With Timely Show, The Broad Brings Some of Modern Art's Biggest Names to LA

© Ragnar Kjartansson / Photo: Elísabet Davids

‘A Journey That Wasn’t’ highlights the fleeting nature of time and art.

As June gloom gives way to relentless July heat in Los Angeles, step inside the glittering white edifice of The Broad downtown for both a cool reprieve and a wide-ranging (and free) exhibition exploring complex representations of time and its passage from throughout art history. With more than fifty works drawn from the museum’s collection of post-war and contemporary art on display (over half of which will be on view for the first time at The Broad) and more than 20 artists represented, the show will run through early 2019.

Photo: Coley Brown

Artists have played with the perception of time in countless ways throughout history, whether experimenting with rhythm and repetition, playing with duration, confronting nostalgia and sentimentalism about aging, or showing the decay process.
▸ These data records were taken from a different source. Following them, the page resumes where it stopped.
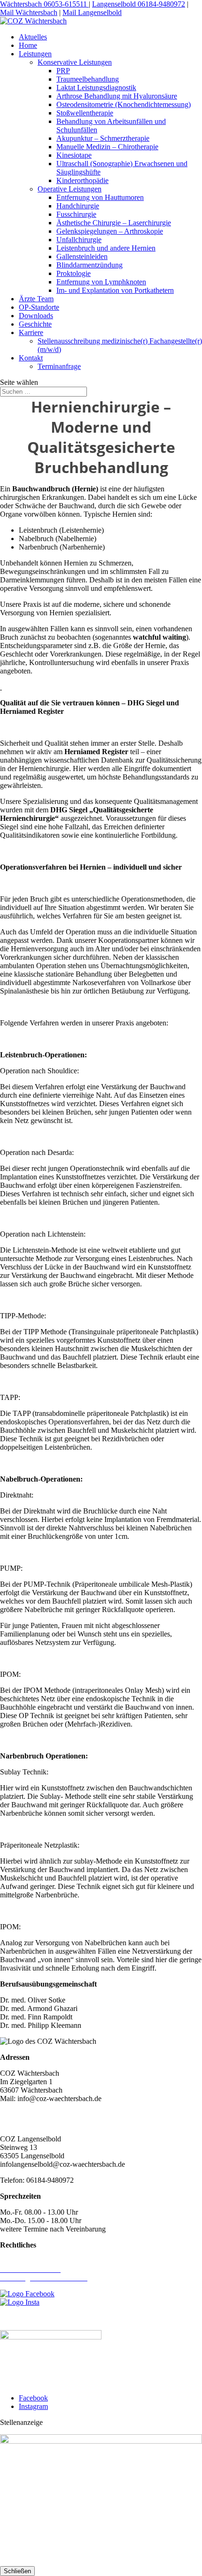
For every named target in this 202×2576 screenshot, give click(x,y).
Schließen (17, 2571)
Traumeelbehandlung (87, 79)
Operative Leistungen (69, 189)
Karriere (31, 332)
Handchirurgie (77, 206)
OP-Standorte (39, 307)
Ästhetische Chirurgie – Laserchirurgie (113, 223)
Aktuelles (33, 37)
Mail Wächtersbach (28, 12)
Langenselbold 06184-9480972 (138, 4)
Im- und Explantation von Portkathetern (115, 290)
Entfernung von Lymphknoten (101, 282)
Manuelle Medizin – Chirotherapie (107, 147)
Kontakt (31, 358)
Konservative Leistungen (75, 62)
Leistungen (35, 54)
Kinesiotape (74, 155)
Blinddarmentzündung (89, 265)
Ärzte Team (36, 299)
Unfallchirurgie (78, 240)
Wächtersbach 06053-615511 (44, 4)
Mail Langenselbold (92, 12)
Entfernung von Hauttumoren (100, 197)
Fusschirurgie (76, 214)
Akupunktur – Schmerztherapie (102, 138)
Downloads (36, 316)
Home (28, 45)
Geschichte (35, 324)
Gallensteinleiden (82, 256)
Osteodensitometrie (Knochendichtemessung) (123, 104)
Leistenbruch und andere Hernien (105, 248)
The works in this exhibition delve into all that and more through painting, sculpture, photography, film, and installation. There’s Ed Ruscha’s huge diptych Azteca/Azteca in Decline; Ragnar Kjartansson's film The Visitors, depicting a decrepit historic farm in upstate New York; Sherrie Levine’s monumental photographic work After Russell Lee: 1-60, in which she “re-authors” 60 photographs by Lee, a contemporary of Walker Evans’; Goshka Macuga’s reimagined-history tapestry, Death of Marxism, Women of All Lands Unite; and a great deal more unified by a sense of meditativeness, inviting viewers to contemplate their own searches for meaning in the world. From June 30; 221 S. Grand Ave.